TASK ITEM -> Every entry, from first to last, is to be retyped without any alteration.

(Beginning of RECORDS SUPPLIED)

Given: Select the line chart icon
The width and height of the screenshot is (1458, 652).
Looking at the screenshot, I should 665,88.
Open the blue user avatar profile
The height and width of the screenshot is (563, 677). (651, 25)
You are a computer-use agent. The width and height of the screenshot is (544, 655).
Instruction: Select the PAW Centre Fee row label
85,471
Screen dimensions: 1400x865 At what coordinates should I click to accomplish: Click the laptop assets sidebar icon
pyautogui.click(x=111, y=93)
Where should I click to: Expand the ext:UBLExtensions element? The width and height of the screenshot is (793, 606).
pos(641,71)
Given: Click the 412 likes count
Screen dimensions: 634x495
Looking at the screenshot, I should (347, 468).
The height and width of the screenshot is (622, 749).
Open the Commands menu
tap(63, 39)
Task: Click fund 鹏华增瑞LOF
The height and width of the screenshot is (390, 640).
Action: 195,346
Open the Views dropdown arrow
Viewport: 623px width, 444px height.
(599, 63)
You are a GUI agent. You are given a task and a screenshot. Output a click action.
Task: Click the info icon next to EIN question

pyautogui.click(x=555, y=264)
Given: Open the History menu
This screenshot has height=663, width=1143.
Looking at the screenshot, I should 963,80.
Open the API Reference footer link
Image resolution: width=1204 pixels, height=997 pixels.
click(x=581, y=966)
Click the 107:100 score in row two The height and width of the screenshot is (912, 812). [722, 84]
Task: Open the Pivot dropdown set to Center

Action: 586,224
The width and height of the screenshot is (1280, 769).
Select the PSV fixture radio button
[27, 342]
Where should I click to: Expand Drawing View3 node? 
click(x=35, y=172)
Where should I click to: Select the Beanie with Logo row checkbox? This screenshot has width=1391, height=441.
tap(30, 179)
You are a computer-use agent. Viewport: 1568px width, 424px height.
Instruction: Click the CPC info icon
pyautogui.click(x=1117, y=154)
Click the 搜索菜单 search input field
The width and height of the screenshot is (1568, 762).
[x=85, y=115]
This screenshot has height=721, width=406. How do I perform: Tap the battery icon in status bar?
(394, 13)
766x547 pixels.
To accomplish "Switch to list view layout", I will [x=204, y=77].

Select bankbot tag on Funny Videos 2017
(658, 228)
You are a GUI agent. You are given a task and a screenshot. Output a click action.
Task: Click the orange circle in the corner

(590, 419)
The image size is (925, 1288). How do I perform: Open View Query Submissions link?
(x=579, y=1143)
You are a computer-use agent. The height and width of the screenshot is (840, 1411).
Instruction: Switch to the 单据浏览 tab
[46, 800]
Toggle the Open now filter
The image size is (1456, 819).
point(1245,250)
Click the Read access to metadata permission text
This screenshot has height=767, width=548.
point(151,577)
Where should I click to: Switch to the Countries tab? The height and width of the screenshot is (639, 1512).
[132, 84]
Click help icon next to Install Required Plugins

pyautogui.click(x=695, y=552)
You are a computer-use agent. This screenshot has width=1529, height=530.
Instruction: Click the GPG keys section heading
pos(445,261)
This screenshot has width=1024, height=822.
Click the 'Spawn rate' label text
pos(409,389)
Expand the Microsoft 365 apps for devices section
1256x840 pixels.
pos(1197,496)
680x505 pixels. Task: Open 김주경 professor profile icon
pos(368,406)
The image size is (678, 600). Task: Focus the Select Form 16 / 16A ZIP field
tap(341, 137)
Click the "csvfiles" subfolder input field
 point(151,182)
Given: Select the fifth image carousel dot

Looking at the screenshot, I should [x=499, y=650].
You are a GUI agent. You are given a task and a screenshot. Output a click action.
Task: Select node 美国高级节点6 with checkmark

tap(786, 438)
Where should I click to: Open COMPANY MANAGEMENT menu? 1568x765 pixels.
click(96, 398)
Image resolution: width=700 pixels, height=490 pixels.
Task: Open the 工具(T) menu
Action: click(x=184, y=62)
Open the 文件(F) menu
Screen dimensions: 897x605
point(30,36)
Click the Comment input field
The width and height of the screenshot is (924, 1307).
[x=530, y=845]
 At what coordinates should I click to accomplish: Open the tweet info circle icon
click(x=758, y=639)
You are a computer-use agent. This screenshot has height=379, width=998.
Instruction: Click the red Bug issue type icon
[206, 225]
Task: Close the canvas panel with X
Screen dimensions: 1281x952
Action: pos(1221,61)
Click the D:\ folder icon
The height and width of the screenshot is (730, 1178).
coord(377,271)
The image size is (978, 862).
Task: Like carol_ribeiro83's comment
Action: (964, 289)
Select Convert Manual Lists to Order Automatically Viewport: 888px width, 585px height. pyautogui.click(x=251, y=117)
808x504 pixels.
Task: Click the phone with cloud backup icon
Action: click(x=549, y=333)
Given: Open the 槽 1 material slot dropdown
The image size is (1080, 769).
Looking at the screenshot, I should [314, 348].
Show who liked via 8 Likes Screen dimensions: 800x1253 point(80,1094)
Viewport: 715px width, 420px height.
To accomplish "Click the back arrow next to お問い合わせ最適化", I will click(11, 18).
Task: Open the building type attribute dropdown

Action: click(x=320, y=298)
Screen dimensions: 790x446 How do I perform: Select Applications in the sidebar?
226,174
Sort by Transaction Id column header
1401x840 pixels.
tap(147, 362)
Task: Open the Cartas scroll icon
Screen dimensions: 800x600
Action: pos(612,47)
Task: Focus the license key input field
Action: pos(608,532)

(End of RECORDS SUPPLIED)

REPLY TO THE EXERCISE ->
Given: Select the line chart icon
The width and height of the screenshot is (1458, 652).
Looking at the screenshot, I should 665,88.
Open the blue user avatar profile
The height and width of the screenshot is (563, 677). (651, 25)
You are a computer-use agent. The width and height of the screenshot is (544, 655).
Instruction: Select the PAW Centre Fee row label
85,471
Screen dimensions: 1400x865 At what coordinates should I click to accomplish: Click the laptop assets sidebar icon
pyautogui.click(x=111, y=93)
Where should I click to: Expand the ext:UBLExtensions element? The width and height of the screenshot is (793, 606).
pos(641,71)
Given: Click the 412 likes count
Screen dimensions: 634x495
Looking at the screenshot, I should (347, 468).
The height and width of the screenshot is (622, 749).
Open the Commands menu
tap(63, 39)
Task: Click fund 鹏华增瑞LOF
The height and width of the screenshot is (390, 640).
Action: 195,346
Open the Views dropdown arrow
Viewport: 623px width, 444px height.
(599, 63)
You are a GUI agent. You are given a task and a screenshot. Output a click action.
Task: Click the info icon next to EIN question

pyautogui.click(x=555, y=264)
Given: Open the History menu
This screenshot has height=663, width=1143.
Looking at the screenshot, I should 963,80.
Open the API Reference footer link
Image resolution: width=1204 pixels, height=997 pixels.
click(x=581, y=966)
Click the 107:100 score in row two The height and width of the screenshot is (912, 812). [722, 84]
Task: Open the Pivot dropdown set to Center

Action: 586,224
The width and height of the screenshot is (1280, 769).
Select the PSV fixture radio button
[27, 342]
Where should I click to: Expand Drawing View3 node? 
click(x=35, y=172)
Where should I click to: Select the Beanie with Logo row checkbox? This screenshot has width=1391, height=441.
tap(30, 179)
You are a computer-use agent. Viewport: 1568px width, 424px height.
Instruction: Click the CPC info icon
pyautogui.click(x=1117, y=154)
Click the 搜索菜单 search input field
The width and height of the screenshot is (1568, 762).
[x=85, y=115]
This screenshot has height=721, width=406. How do I perform: Tap the battery icon in status bar?
(394, 13)
766x547 pixels.
To accomplish "Switch to list view layout", I will [x=204, y=77].

Select bankbot tag on Funny Videos 2017
(658, 228)
You are a GUI agent. You are given a task and a screenshot. Output a click action.
Task: Click the orange circle in the corner

(590, 419)
The image size is (925, 1288). How do I perform: Open View Query Submissions link?
(x=579, y=1143)
You are a computer-use agent. The height and width of the screenshot is (840, 1411).
Instruction: Switch to the 单据浏览 tab
[46, 800]
Toggle the Open now filter
The image size is (1456, 819).
point(1245,250)
Click the Read access to metadata permission text
This screenshot has height=767, width=548.
point(151,577)
Where should I click to: Switch to the Countries tab? The height and width of the screenshot is (639, 1512).
[132, 84]
Click help icon next to Install Required Plugins

pyautogui.click(x=695, y=552)
You are a computer-use agent. This screenshot has width=1529, height=530.
Instruction: Click the GPG keys section heading
pos(445,261)
This screenshot has width=1024, height=822.
Click the 'Spawn rate' label text
pos(409,389)
Expand the Microsoft 365 apps for devices section
1256x840 pixels.
pos(1197,496)
680x505 pixels. Task: Open 김주경 professor profile icon
pos(368,406)
The image size is (678, 600). Task: Focus the Select Form 16 / 16A ZIP field
tap(341, 137)
Click the "csvfiles" subfolder input field
 point(151,182)
Given: Select the fifth image carousel dot

Looking at the screenshot, I should [x=499, y=650].
You are a GUI agent. You are given a task and a screenshot. Output a click action.
Task: Select node 美国高级节点6 with checkmark

tap(786, 438)
Where should I click to: Open COMPANY MANAGEMENT menu? 1568x765 pixels.
click(96, 398)
Image resolution: width=700 pixels, height=490 pixels.
Task: Open the 工具(T) menu
Action: click(x=184, y=62)
Open the 文件(F) menu
Screen dimensions: 897x605
point(30,36)
Click the Comment input field
The width and height of the screenshot is (924, 1307).
[x=530, y=845]
 At what coordinates should I click to accomplish: Open the tweet info circle icon
click(x=758, y=639)
You are a computer-use agent. This screenshot has height=379, width=998.
Instruction: Click the red Bug issue type icon
[206, 225]
Task: Close the canvas panel with X
Screen dimensions: 1281x952
Action: pos(1221,61)
Click the D:\ folder icon
The height and width of the screenshot is (730, 1178).
coord(377,271)
The image size is (978, 862).
Task: Like carol_ribeiro83's comment
Action: (964, 289)
Select Convert Manual Lists to Order Automatically Viewport: 888px width, 585px height. pyautogui.click(x=251, y=117)
808x504 pixels.
Task: Click the phone with cloud backup icon
Action: click(x=549, y=333)
Given: Open the 槽 1 material slot dropdown
The image size is (1080, 769).
Looking at the screenshot, I should [314, 348].
Show who liked via 8 Likes Screen dimensions: 800x1253 point(80,1094)
Viewport: 715px width, 420px height.
To accomplish "Click the back arrow next to お問い合わせ最適化", I will click(11, 18).
Task: Open the building type attribute dropdown

Action: click(x=320, y=298)
Screen dimensions: 790x446 How do I perform: Select Applications in the sidebar?
226,174
Sort by Transaction Id column header
1401x840 pixels.
tap(147, 362)
Task: Open the Cartas scroll icon
Screen dimensions: 800x600
Action: pos(612,47)
Task: Focus the license key input field
Action: pos(608,532)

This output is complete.